Edmonton police to buy new armoured vehicle, commission confirms

The Edmonton Police Service are buying a new armoured vehicle.

The Edmonton Police Commission confirmed to Progress Alberta today that a budget of $500,000 has been set aside for the purchase, which will be the third of these vehicles added to EPS’s fleet since 2007. It will arrive in Edmonton on an undisclosed date this fall.

The police have been dodging the media on this subject for at least two weeks, and refused to confirm the purchase to reporters from the Edmonton Journal earlier this month. That’s consistent with the entire process of the purchase, which was kept out of public view. The Edmonton police requested it during closed, non-public meetings with the police commission in 2017 and 2018. Details about the purchase and the vehicle do not appear in the approved capital profiles, the budgeting documents city council provides to the public. 

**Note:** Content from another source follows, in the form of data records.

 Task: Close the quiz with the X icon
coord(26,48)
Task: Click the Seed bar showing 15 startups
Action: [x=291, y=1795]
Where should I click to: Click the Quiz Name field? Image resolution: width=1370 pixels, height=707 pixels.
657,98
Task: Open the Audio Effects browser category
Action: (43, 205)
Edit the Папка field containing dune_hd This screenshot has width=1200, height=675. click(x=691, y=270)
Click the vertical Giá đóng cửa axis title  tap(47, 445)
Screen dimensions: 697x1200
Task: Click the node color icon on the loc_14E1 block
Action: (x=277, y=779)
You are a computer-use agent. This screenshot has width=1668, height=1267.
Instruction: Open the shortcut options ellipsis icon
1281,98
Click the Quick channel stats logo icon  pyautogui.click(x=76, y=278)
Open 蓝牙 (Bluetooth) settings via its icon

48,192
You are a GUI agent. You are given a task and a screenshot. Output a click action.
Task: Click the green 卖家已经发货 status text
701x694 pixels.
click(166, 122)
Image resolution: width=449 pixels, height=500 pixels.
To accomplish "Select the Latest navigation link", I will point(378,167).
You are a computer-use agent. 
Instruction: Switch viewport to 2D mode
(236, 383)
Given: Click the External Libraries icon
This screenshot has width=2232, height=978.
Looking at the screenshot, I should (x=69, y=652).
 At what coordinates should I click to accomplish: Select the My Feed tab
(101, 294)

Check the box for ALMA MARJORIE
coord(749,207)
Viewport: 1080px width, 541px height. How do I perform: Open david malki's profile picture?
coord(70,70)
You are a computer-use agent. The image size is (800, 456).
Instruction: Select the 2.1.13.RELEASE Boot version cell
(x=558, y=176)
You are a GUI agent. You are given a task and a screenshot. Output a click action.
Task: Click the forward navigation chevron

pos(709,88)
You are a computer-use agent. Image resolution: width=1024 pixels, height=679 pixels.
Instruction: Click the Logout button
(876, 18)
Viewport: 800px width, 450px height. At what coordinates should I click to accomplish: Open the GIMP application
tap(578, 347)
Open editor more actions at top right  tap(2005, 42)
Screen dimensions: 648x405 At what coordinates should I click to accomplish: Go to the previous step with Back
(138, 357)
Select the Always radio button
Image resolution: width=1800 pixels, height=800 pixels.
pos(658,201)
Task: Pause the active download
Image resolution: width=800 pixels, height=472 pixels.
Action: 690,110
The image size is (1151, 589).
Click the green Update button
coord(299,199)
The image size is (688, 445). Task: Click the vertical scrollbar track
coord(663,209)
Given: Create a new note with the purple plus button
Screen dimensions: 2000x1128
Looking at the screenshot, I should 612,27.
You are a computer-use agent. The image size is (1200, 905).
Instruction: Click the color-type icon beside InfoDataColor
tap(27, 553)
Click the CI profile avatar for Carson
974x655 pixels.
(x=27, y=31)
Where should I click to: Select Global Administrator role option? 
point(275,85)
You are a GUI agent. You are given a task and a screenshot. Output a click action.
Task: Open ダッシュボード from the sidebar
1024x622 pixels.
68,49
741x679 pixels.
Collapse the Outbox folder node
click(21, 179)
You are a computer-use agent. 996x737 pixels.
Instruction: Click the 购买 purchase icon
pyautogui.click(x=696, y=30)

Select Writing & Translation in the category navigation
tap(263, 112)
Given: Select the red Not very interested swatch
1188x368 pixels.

EPS refused to comment or provide any details on their new armoured vehicle until the Progress Report goes through a process where we apply to their director of legal services in order to become a “media partner.”

The purchase of even more militarized equipment is certain to be contentious given the discussion in Edmonton around police brutality and calls from activist groups like Black Lives Matter to defund the police. But the hidden nature of the purchase isn’t being received well, either.

“The big concern I have about this is the secrecy, and how hard you have to dig to find this information… why not just say you bought it and it’s arriving at such and such a date if the decision was made years ago?” said Tom Engel, chair of Alberta’s Criminal Trial Lawyers’ Association’s policing committee. 

“This kind of behaviour by the Edmonton Police Service does harm the reputation of EPS. It suggests that they can’t be trusted. It’s a foolish misrepresentation too, people are going to find out.” 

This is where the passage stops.